Excerpted records =
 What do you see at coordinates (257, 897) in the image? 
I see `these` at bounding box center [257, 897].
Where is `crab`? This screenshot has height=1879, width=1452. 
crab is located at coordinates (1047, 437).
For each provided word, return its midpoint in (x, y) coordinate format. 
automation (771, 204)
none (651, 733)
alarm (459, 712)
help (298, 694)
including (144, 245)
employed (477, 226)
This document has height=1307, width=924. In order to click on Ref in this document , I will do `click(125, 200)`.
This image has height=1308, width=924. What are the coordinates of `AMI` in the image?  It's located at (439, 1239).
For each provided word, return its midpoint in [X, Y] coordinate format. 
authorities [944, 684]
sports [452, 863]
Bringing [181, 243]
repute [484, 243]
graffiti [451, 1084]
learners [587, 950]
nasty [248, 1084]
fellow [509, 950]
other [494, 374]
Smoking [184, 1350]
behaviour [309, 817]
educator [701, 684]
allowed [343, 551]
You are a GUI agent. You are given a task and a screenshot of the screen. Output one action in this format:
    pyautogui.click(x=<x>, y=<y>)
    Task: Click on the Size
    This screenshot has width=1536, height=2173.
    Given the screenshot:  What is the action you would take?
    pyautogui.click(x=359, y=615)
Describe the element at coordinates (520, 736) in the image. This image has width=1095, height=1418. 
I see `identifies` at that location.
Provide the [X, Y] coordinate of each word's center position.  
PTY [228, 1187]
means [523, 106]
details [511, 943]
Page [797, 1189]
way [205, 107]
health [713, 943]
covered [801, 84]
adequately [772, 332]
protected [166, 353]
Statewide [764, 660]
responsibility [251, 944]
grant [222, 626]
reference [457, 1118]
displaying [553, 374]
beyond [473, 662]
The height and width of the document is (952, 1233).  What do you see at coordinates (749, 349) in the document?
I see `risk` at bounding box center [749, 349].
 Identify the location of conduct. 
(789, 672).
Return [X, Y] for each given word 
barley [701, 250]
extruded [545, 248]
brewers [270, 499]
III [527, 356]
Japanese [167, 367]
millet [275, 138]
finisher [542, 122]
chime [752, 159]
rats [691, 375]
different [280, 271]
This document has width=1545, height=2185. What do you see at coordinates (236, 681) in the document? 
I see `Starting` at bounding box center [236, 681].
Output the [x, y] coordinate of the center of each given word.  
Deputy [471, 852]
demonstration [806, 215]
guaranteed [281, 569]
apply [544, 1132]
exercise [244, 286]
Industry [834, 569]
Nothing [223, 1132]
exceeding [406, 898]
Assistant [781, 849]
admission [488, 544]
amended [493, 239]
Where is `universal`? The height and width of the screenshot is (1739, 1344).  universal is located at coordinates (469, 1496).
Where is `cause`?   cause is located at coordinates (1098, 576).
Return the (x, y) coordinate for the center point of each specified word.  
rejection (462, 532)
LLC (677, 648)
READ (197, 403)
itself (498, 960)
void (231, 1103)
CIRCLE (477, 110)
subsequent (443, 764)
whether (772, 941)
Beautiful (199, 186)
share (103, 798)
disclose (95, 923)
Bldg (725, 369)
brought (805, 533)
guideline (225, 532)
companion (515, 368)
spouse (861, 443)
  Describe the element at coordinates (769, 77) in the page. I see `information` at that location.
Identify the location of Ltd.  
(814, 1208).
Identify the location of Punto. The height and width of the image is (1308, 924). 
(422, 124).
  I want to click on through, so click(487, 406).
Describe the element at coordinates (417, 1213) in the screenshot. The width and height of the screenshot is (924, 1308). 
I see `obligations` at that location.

Stated problem = Please output the records exactly as they appear, starting with the line containing "responsibility [251, 944]" and going on through the line containing "center [236, 681].".

Solution below =
responsibility [251, 944]
grant [222, 626]
reference [457, 1118]
displaying [553, 374]
beyond [473, 662]
The height and width of the document is (952, 1233).  What do you see at coordinates (749, 349) in the document?
I see `risk` at bounding box center [749, 349].
 Identify the location of conduct. 
(789, 672).
Return [X, Y] for each given word 
barley [701, 250]
extruded [545, 248]
brewers [270, 499]
III [527, 356]
Japanese [167, 367]
millet [275, 138]
finisher [542, 122]
chime [752, 159]
rats [691, 375]
different [280, 271]
This document has width=1545, height=2185. What do you see at coordinates (236, 681) in the document? 
I see `Starting` at bounding box center [236, 681].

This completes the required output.